I could gather from the comments of the experienced Corinthians around me, and from the remarks of the crowd behind, that Harrison’s chance was thought to have been lessened by this round.

“I’ve seen his old faults and I haven’t seen his old merits,” said Sir John Lade, our opponent of the Brighton Road.  “He’s as slow on his feet and with his guard as ever.  Wilson hit him as he liked.”

“Wilson may hit him three times to his once, but his one is worth Wilson’s three,” remarked my uncle.  “He’s a natural fighter and the other an excellent sparrer, but I don’t hedge a guinea.”

A sudden hush announced that the men were on their feet again, and so skilfully had the seconds done their work, that neither looked a jot the worse for what had passed.  Wilson led viciously with his left, but misjudged his distance, receiving a smashing counter on the mark in reply which sent him reeling and gasping to the ropes.  “Hurrah for the old one!” yelled the mob, and my uncle laughed and nudged Sir John Lade.  The west-countryman smiled, and shook himself like a dog from the water as with a stealthy step he came back to the centre of the ring, where his man was still standing.  Bang came Harrison’s right upon the mark once more, but Crab broke the blow with his elbow, and jumped laughing away.  Both men were a little winded, and their quick, high breathing, with the light patter of their feet as they danced round each other, blended into one continuous, long-drawn sound.  Two simultaneous exchanges with the left made a clap like a pistol-shot, and then as Harrison rushed in for a fall, Wilson slipped him, and over went my old friend upon his face, partly from the impetus of his own futile attack, and partly from a swinging half-arm blow which the west-countryman brought home upon his ear as he passed.

“Knock-down for Wilson,” cried the referee, and the answering roar was like the broadside of a seventy-four.  Up went hundreds of curly brimmed Corinthian hats into the air, and the slope before us was a bank of flushed and yelling faces.  My heart was cramped with my fears, and I winced at every blow, yet I was conscious also of an absolute fascination, with a wild thrill of fierce joy and a certain exultation in our common human nature which could rise above pain and fear in its straining after the very humblest form of fame.

Belcher and Baldwin had pounced upon their man, and had him up and in his corner in an instant, but, in spite of the coolness with which the hardy smith took his punishment, there was immense exultation amongst the west-countrymen.

“We’ve got him!  He’s beat!  He’s beat!” shouted the two Jew seconds.  “It’s a hundred to a tizzy on Gloucester!”

“Beat, is he?” answered Belcher.  “You’ll need to rent this field before you can beat him, for he’ll stand a month of that kind of fly-flappin’.”  He was swinging a towel in front of Harrison as he spoke, whilst Baldwin mopped him with the sponge.

“How is it with you, Harrison?” asked my uncle.

“Hearty as a buck, sir.  It’s as right as the day.”

The cheery answer came with so merry a ring that the clouds cleared from my uncle’s face.

“You should recommend your man to lead more, Tregellis,” said Sir John Lade.  “He’ll never win it unless he leads.”

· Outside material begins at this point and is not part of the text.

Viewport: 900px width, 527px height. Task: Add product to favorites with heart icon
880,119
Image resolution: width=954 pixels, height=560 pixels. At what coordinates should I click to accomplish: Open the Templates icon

“He knows more about the game than you or I do, Lade.  I’ll let him take his own way.”

“The betting is three to one against him now,” said a gentleman, whose grizzled moustache showed that he was an officer of the late war.

“Very true, General Fitzpatrick.  But you’ll observe that it is the raw young bloods who are giving the odds, and the Sheenies who are taking them.  I still stick to my opinion.”

The two men came briskly up to the scratch at the call of time, the smith a little lumpy on one side of his head, but with the same good-humoured and yet menacing smile upon his lips.  As to Wilson, he was exactly as he had begun in appearance, but twice I saw him close his lips sharply as if he were in a sudden spasm of pain, and the blotches over his ribs were darkening from scarlet to a sullen purple.  He held his guard somewhat lower to screen this vulnerable point, and he danced round his opponent with a lightness which showed that his wind had not been impaired by the body-blows, whilst the smith still adopted the impassive tactics with which he had commenced.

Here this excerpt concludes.